• **THE REQUEST**:
Please rescale the entries that begin at the line containing "Task: Click placeholder" and stop after the line containing "Action: pos(328,183)". Rewrite every one of those lines, task text included, multiplying each coordinate in the answers by 1.45 and rounding to whole numbers with halves rounded up, and return only these lines.

• **RAW DATA**:
######
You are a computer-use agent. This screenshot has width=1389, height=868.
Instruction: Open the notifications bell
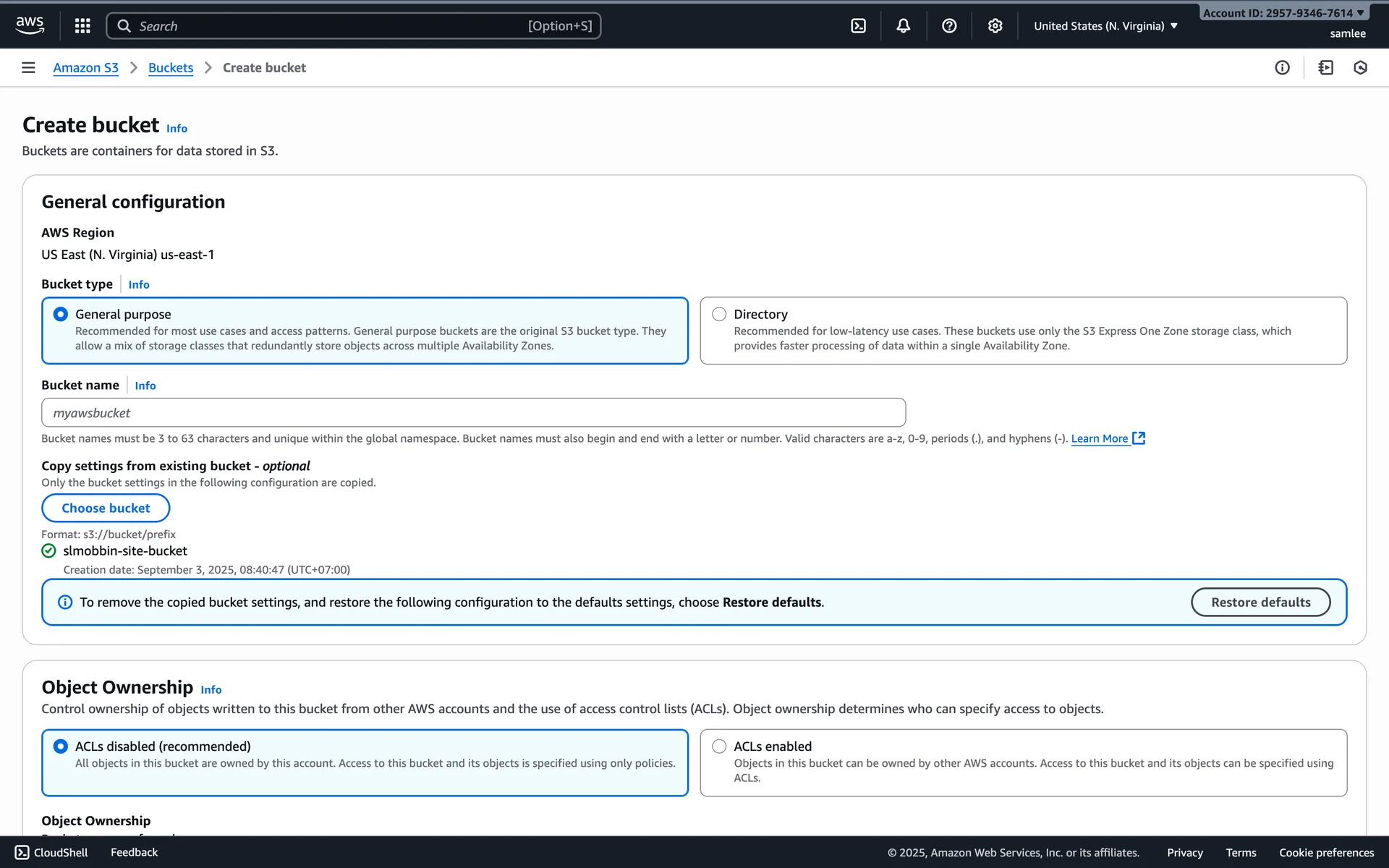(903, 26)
######
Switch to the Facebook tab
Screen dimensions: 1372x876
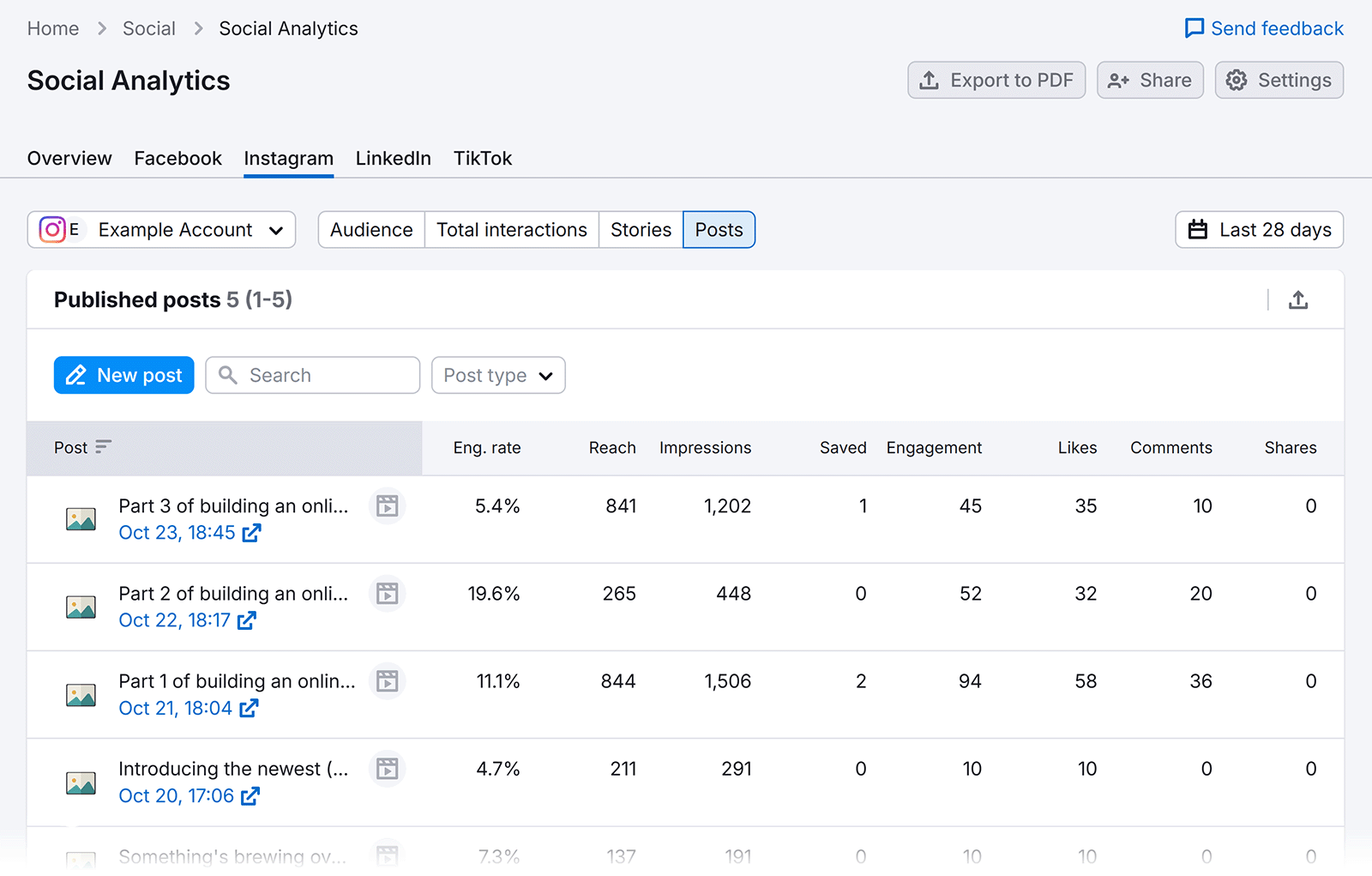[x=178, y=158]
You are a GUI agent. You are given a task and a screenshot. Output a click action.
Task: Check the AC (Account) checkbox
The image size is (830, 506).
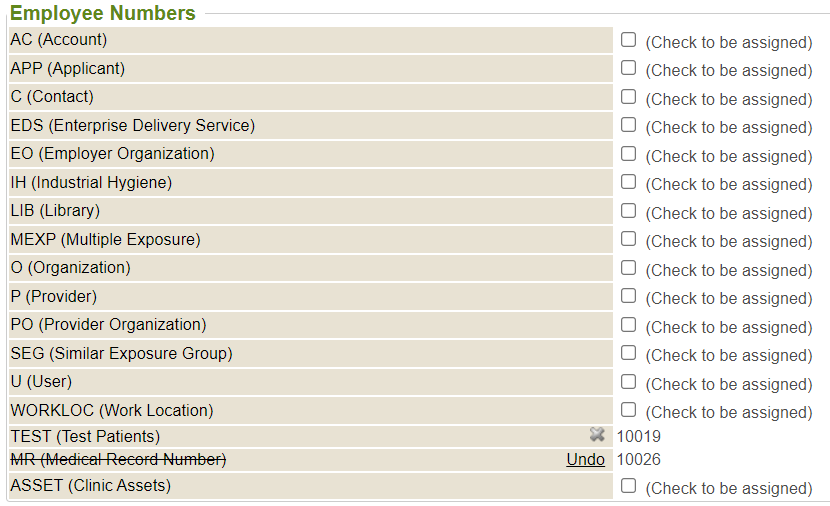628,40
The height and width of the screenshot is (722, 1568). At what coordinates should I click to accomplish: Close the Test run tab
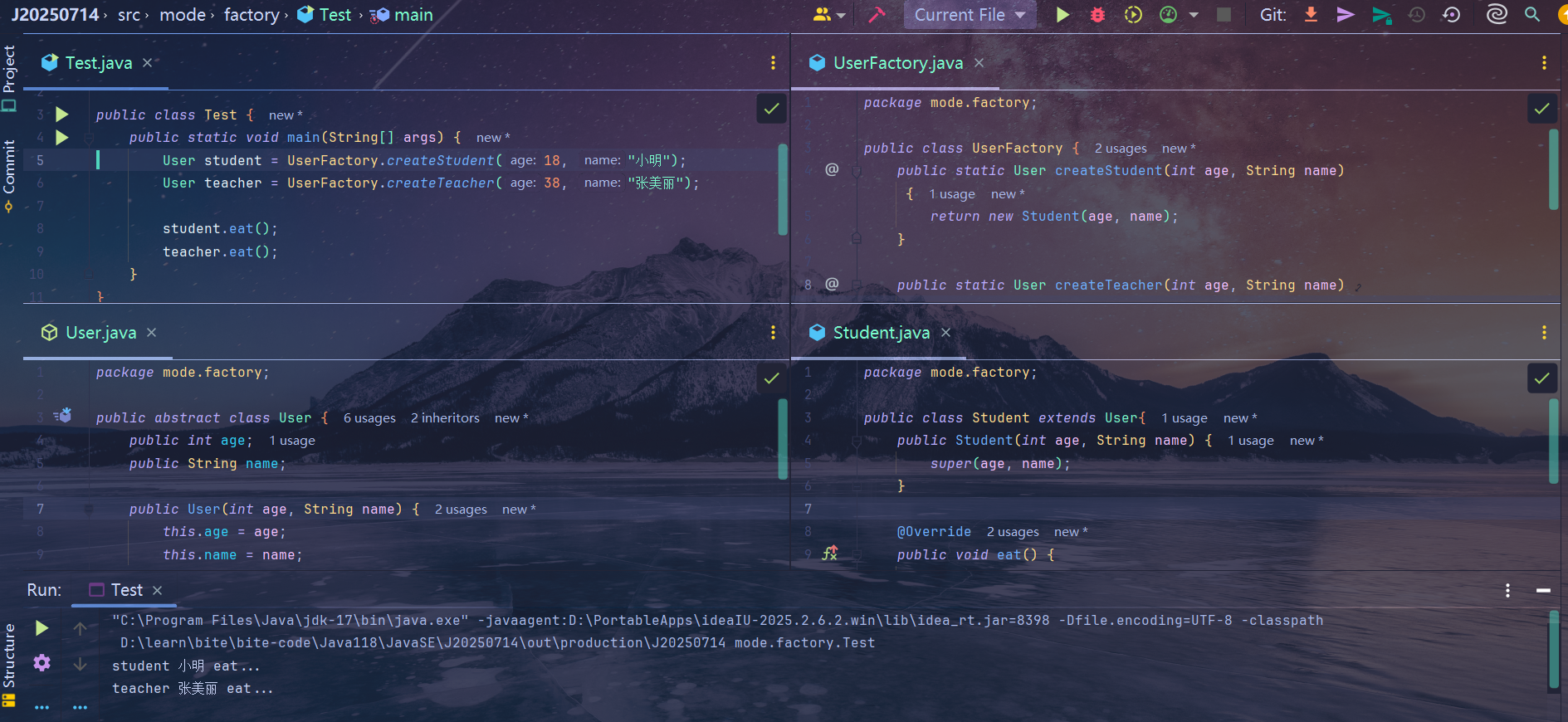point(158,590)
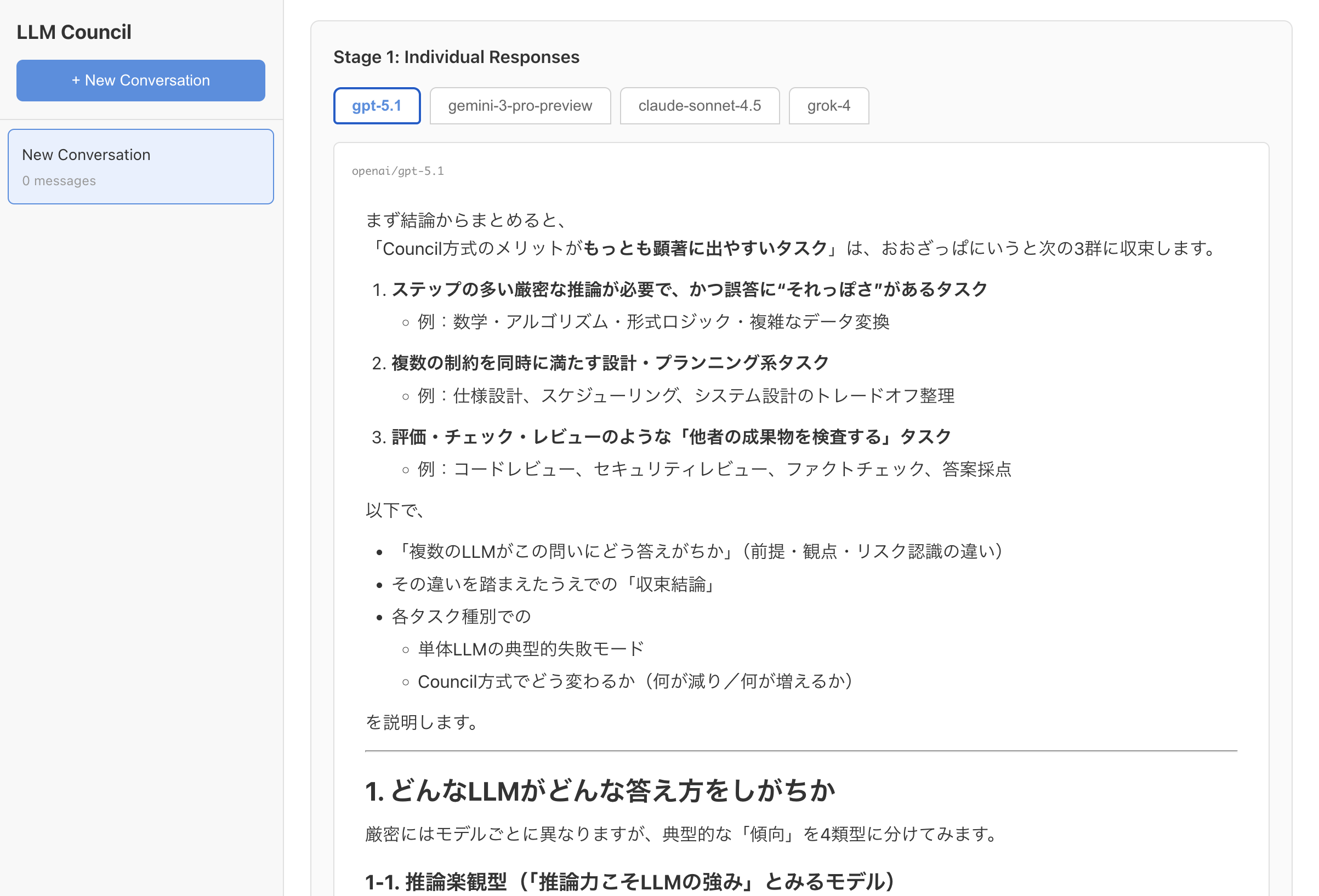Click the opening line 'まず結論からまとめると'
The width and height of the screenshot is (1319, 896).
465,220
######
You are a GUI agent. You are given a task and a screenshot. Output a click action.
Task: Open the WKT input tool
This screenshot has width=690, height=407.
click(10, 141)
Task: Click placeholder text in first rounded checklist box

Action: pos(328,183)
######
• **COMPLETED TASK**:
Task: Click placeholder text in first rounded checklist box

Action: pos(476,265)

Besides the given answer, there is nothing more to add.